Çanakkale Savaşları, Mustafa Kemal’in ve Türk varlığının milli şuurunun ortaya çıkmasına vesile olmuş kahramanlık destanlarıdır. Bu kahramanlığın hatırası olarak ve o zor fakat başarılı günleri hatırlatmak amacıyla, Mustafa Kemal Atatürk’e, Elazığ Valisi Sabit Bey tarafından hediye edilen iki seccadenin üzerlerine, Çanakkale Zaferi’ni hatırlatması için, Çanakkale haritaları işlenmişti… Bu incelik ve kadirşinaslık Gazi Paşa’yı son derece memnun etmişti…
Mustafa Kemal, seccadelerden birini Latife Hanım’a verir, yatak odasında namazını kılması için, bir tanesini de çalışma odasındaki soyunma dolabına koydurur. Ve kimsenin olmadığı saatlerde seccadeyi serer üzerine diz çöker, derin tefekküre dalar, kendi parasıyla Elmalı Hamdi Yazır’a yaptırdığı “Kuran Meali” tercümesini dikkatle okur. Bu ibadet sahnelerine araç olarak da o hediye edilen Çanakkale Haritalı seccade eşlik ederdi…
**
Aslında bu seccadelerin bir uzun hikâyesi vardır; yeri gelmiş iken onu da aktaralım; Elazığ Valisi Sabit Bey, Gazi Paşa için Çanakkale Zaferi hatırası olması için Sanayi Mektebi’ne üç seccade hazırlanması talimatını verir…
Neden üç tane, o bilinmiyor; belki bir tanesi de Fikriye Hanım için olabilir diye akla geliyor. Fakat işler yolunda gitmez; kalifiye halı ustaların azlığından dolayı bu seccadelerin tamamlanması uzun süre alır… Seccadelerin hazırlanması sürerken, o arada Enver Paşa’ya bir ulakla hediye gönderilir…
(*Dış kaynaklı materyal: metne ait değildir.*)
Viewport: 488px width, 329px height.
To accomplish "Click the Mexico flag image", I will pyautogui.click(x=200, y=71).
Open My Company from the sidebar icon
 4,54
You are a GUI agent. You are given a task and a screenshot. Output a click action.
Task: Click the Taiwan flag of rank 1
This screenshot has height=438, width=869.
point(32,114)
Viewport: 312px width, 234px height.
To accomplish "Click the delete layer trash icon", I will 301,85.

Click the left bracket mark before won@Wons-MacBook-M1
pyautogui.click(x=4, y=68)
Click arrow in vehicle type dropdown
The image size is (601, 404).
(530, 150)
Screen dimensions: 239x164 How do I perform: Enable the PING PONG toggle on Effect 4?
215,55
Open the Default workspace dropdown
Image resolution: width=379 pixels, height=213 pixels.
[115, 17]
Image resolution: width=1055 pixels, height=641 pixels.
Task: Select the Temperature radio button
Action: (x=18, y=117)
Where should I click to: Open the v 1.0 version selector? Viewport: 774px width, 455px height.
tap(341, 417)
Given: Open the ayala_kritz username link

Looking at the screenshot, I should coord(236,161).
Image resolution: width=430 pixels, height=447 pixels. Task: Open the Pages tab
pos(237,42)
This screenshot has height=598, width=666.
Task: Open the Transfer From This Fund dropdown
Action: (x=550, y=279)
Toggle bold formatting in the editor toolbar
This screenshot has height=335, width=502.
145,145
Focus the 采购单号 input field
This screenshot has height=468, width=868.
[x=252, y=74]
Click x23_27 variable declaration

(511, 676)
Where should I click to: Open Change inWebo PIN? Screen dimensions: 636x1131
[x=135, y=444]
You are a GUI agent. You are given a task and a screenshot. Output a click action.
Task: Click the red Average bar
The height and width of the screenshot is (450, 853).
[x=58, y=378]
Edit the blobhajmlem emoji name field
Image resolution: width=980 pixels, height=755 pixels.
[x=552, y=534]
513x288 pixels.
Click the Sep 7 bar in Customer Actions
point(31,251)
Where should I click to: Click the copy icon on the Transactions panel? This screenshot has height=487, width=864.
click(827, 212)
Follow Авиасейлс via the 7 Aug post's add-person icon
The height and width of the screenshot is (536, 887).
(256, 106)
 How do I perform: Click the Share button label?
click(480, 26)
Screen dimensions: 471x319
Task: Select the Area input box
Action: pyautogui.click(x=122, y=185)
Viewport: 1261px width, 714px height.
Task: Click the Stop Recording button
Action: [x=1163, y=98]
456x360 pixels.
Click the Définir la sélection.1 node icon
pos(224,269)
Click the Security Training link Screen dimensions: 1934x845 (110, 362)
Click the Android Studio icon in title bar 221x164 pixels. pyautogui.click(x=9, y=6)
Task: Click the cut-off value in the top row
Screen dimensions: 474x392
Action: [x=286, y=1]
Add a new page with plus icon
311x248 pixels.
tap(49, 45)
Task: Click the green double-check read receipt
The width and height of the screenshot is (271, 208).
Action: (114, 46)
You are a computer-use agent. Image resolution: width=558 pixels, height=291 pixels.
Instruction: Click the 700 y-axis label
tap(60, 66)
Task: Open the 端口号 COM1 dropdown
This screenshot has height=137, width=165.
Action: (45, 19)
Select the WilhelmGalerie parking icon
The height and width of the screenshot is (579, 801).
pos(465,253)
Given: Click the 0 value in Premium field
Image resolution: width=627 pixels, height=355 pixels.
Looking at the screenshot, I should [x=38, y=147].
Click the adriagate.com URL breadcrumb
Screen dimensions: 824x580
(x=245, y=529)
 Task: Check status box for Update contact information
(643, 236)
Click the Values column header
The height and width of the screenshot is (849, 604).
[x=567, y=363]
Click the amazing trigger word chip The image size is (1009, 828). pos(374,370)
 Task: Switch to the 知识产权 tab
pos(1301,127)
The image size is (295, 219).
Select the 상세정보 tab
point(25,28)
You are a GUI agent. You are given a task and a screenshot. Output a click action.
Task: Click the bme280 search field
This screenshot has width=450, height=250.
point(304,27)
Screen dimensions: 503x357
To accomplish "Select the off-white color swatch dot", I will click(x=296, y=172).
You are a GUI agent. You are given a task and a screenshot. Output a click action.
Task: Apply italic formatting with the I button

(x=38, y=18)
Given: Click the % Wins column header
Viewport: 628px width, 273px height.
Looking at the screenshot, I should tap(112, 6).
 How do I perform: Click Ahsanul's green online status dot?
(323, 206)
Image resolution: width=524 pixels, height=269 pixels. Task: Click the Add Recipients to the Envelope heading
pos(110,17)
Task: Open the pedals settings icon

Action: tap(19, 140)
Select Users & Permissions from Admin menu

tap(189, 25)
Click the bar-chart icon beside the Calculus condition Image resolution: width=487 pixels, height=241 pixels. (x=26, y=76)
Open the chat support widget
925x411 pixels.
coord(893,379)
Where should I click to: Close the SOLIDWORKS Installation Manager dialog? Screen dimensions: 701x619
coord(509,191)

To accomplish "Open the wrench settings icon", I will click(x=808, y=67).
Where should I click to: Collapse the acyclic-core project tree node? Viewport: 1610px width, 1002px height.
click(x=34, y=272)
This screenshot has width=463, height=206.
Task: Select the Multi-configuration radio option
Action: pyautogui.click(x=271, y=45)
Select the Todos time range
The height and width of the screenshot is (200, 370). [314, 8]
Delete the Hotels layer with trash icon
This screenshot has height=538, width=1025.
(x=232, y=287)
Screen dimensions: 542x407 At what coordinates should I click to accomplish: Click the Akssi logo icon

Vali, Gazi Paşa için ısmarlanan üç seccadeden biten bir seccadeyi, Enver Paşa’ya, “Allah sana çok önemli, şerefli ve büyük bir zafer ihsan buyursun” ayeti yazılı bir levha ile birlikte hediye olarak gönderir…
Geriye kalan iki seccade bittikten sonra Gazi Paşa’ya ulaştırılır.
İşte seccadelerin hikâyesi…
Neden mi anlattım bunu?
İngiliz riyakârlığını gösteren mescitli gemi ile taşınan Müslüman Hintlileri ve kendilerini kandırmış olabilirler, fakat ne Tanrı’yı kandırabildiler ne Türk’ün Çanakkale zaferini engelleyebildiler…
Gazi Paşa, samimi ve içten bir Müslüman olarak, Tanrı’ya yapacağı ibadetin neden gizli olması gerektiğinin sebebini arif olan anlar; yine de açıklayalım; Gazi Paşa, kimsenin yaptığı ibadetten dolayı etkilenip “din ticareti” yapmaması için ibadetini gizli yapmıştır. Sıradan bir vatandaşın ibadetini açıktan yapması ayrı şey, liderinki ayrı şeydi… İstismara meydan vermemek için, din istismarcıları için kötü örnek olmamak için…
Gazi Paşa, günümüzdeki din tüccarlarını tahmin ettiği için ibadetini hep saklı tutmuştur toplumdan…
Dini kullanarak milleti aldatmamıştır…
Eğer isteseydi, yani dini kullanmak isteseydi, kendisini “halife” ilan ederdi…
Ve o zaman Gazi Paşa’ma kimse “yobazca” laflar da söylemezdi…
Ama bunu yapmadı…
Tanrıya karşı görevin gizliliği, yani ibadetin de kabahatin de gizli olması gerektiğini anlatması kadar mükemmel bir davranış olabilir mi?